WORK ORDER: From the data below, copy exactly the lines that lie between the one holding "Image resolution: width=1288" and the one holding "Task: Delete the", including both, and nothing more.

Stored data entries:
────────────────────────────────────────

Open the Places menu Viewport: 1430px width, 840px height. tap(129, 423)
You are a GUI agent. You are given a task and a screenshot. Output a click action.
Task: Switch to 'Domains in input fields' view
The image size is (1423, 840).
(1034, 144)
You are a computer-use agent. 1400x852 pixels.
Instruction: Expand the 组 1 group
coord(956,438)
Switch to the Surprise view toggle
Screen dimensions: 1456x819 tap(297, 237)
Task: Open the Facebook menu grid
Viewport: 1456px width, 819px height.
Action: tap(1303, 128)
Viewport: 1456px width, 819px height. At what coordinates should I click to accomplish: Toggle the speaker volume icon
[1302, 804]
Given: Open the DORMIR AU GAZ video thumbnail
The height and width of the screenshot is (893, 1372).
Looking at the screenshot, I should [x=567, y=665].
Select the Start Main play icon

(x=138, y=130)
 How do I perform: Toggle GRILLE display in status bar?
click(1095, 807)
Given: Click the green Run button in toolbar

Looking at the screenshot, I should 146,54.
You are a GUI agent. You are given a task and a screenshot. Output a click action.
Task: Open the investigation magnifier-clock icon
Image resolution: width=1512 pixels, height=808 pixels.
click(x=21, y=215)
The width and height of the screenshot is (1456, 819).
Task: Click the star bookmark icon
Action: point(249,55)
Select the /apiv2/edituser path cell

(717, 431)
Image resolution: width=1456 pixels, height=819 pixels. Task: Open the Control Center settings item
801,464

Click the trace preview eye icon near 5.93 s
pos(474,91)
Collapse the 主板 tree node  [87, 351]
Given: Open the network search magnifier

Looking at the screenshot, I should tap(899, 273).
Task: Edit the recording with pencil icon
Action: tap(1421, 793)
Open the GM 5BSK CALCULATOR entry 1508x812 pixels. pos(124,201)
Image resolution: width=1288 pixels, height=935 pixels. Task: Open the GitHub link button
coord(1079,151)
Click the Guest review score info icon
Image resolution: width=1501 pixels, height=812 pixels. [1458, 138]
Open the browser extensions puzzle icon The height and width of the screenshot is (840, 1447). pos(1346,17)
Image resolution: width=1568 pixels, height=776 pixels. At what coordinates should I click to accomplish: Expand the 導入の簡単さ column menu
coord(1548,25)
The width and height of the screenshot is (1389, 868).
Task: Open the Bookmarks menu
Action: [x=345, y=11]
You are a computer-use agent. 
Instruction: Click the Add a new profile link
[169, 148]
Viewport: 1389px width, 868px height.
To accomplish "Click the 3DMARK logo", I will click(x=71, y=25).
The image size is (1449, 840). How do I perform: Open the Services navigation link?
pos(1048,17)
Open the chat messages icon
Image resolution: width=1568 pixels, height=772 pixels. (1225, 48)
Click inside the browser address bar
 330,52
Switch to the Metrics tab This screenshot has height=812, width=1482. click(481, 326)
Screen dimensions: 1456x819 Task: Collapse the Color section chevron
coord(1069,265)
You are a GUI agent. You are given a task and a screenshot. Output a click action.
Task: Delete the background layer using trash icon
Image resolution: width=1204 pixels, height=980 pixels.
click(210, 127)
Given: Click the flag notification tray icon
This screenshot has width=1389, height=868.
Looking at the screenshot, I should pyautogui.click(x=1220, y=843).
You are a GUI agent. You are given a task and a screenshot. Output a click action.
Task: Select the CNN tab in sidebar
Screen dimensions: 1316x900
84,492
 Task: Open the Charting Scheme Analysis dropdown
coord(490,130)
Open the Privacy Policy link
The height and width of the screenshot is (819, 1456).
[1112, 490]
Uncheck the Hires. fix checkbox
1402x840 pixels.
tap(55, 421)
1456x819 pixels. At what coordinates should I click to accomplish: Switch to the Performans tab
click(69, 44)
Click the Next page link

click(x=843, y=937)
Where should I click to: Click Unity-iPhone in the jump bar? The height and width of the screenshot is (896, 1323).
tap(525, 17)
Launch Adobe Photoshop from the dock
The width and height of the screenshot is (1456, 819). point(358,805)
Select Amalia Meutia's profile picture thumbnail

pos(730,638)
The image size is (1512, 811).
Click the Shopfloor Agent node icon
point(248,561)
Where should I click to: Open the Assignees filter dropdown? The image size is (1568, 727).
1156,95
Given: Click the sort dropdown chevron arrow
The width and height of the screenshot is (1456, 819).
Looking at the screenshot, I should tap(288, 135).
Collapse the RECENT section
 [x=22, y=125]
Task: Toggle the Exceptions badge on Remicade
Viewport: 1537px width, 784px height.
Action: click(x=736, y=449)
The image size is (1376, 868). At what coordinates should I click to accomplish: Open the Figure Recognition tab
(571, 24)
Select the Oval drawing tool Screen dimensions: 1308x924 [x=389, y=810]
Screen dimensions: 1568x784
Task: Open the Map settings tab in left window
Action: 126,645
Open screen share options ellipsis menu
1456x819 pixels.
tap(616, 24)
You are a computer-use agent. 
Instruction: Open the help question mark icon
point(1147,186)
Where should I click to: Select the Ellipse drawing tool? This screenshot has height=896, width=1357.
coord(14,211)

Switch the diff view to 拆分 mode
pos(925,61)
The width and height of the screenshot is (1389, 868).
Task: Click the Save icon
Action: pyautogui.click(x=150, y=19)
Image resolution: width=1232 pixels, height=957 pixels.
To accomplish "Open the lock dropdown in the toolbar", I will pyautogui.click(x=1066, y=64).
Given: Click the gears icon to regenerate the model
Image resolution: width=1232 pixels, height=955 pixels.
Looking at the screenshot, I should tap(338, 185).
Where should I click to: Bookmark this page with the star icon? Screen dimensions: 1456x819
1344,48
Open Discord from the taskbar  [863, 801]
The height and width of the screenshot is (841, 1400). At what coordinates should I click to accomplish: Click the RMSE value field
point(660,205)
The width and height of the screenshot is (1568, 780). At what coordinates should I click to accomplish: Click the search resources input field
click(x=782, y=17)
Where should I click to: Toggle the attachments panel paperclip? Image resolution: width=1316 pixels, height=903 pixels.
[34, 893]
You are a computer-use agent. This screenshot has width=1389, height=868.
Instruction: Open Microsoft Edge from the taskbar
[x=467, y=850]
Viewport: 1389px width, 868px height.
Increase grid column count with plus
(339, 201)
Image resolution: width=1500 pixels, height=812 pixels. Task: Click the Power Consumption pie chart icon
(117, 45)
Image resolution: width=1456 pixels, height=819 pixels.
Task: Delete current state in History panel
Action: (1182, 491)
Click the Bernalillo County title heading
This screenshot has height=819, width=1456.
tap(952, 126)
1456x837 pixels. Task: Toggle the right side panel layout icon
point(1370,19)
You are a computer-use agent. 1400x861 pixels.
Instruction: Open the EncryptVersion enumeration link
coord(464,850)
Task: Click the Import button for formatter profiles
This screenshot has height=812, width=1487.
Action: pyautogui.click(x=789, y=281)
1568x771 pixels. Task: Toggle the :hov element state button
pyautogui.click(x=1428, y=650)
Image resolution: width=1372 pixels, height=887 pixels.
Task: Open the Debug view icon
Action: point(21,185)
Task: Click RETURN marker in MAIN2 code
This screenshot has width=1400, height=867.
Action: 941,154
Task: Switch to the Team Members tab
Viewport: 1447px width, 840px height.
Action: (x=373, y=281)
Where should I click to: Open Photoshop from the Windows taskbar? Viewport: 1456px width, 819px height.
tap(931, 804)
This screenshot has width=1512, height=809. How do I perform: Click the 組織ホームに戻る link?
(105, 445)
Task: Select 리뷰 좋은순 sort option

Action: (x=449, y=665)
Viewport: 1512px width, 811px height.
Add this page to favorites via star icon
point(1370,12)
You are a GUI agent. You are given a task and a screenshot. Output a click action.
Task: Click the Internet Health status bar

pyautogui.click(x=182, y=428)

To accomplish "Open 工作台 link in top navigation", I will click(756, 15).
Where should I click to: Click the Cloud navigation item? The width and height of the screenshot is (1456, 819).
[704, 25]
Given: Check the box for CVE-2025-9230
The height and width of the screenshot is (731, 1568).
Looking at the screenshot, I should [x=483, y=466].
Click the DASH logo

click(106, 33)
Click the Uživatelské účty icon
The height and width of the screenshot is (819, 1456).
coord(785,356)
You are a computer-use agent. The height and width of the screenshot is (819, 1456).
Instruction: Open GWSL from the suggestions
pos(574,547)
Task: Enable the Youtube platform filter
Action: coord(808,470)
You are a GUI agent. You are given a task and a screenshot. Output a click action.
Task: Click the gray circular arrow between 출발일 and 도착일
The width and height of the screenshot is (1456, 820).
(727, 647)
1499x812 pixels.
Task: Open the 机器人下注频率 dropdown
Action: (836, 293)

────────────────────────────────────────

YOUR RESPONSE:
Image resolution: width=1288 pixels, height=935 pixels. Task: Open the GitHub link button
coord(1079,151)
Click the Guest review score info icon
Image resolution: width=1501 pixels, height=812 pixels. [1458, 138]
Open the browser extensions puzzle icon The height and width of the screenshot is (840, 1447). pos(1346,17)
Image resolution: width=1568 pixels, height=776 pixels. At what coordinates should I click to accomplish: Expand the 導入の簡単さ column menu
coord(1548,25)
The width and height of the screenshot is (1389, 868).
Task: Open the Bookmarks menu
Action: [x=345, y=11]
You are a computer-use agent. 
Instruction: Click the Add a new profile link
[169, 148]
Viewport: 1389px width, 868px height.
To accomplish "Click the 3DMARK logo", I will click(x=71, y=25).
The image size is (1449, 840). How do I perform: Open the Services navigation link?
pos(1048,17)
Open the chat messages icon
Image resolution: width=1568 pixels, height=772 pixels. (1225, 48)
Click inside the browser address bar
 330,52
Switch to the Metrics tab This screenshot has height=812, width=1482. click(481, 326)
Screen dimensions: 1456x819 Task: Collapse the Color section chevron
coord(1069,265)
You are a GUI agent. You are given a task and a screenshot. Output a click action.
Task: Delete the background layer using trash icon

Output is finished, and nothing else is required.